Authors: Elswyth Thane
And because he knew now that he would have to tell her, some time soon, that it wouldn’t do, that she couldn’t possibly live there, that they had only been kidding themselves, and because he hadn’t the heart to do it yet and drive that trustful, shining happiness from her face, the look he turned on her was more than ever compassionate and fond, and Jenny dissolved under it into a blissful mist and caught at his hand beside the tray.
“It wasn’t that I
cared
where you came from,” she said
unsteadily
, clinging to him. “I mean, I only cared because it is part of you, and I’ve missed so much of you—if it was just a
manger,
I wouldn’t mind so long as it gave me you!”
“You mustn’t say things like that,” he murmured, surprised and shocked by what seemed to him like sacrilege in her vehemence. “I’m just a—just something the cat brought in.”
“Don’t you talk like that yourself!” she cried, turning angry in a breath as though some third person had belittled him. “I answered that once before, remember?”
“Don’t you stick out your chin at me!” he said delightedly. “Want to scare me into a temperature, or somepun?”
Jenny stood up and removed the tray from his bedside, still bristling, while he lay and grinned, and hope stirred
rebelliously
within him. She was so real, so down to earth, with him. If he got the commission—if he was a good pilot and got his name in the ace class—if he kept all his arms and legs till the end of the war—if Jenny went on feeling this way about him till the end of the war—if a miracle happened …
He might, he supposed, have dared to ask Camilla to marry him, if they had happened to fall in love. Just because Jenny was English was no good reason to treat her differently. Maybe they wouldn’t have to stay in Indian Landing for ever—maybe they could start a better business somewhere else—somewhere bigger—would Jenny like Buffalo? Or would it have to be New York? He wasn’t sure about tackling New York.
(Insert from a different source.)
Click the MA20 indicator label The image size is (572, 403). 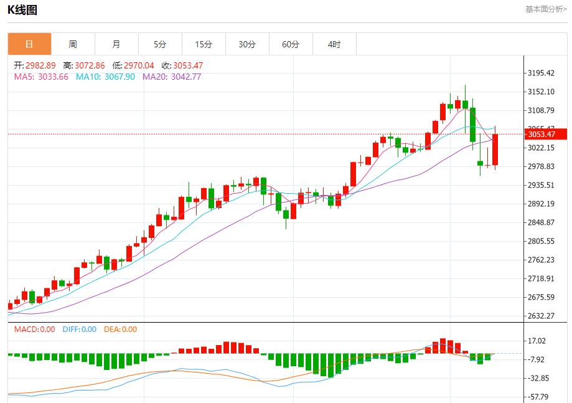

It was a tough place to get along in. Or maybe he could get a job—like his father had always said he should—a big job building engines, designing engines, maybe—that paid—it would take more schooling than he had had, of course—night school—he’d done it before, he could do it again—he should have worked his way through some college, like his father had wanted him to, instead of tinkering all those engines—would Jenny wait—how long could he ask her to wait—she didn’t realize the difference between them now, but she would if she saw Indian Landing—over here, there was no way she could realize how and where he had grown up….
Raymond took a deep slow breath, and hope had its way. Get well first—get the commission—and then try to talk to Jenny again, try to tell her what it would mean to them both—
try to face her folks at the house called Overcreech—she had mentioned a father more than once, and said she was the only child. Come to think of it, he didn’t know so much about Jenny, except what you could see—except going by
Farthingale
and the presents they gave and the clothes they wore. Indian Landing was bound to be an awful come-down for Jenny. But she was real, Aunt Em would like her …
Get well. Get the commission. Get the war over. Then we’ll see.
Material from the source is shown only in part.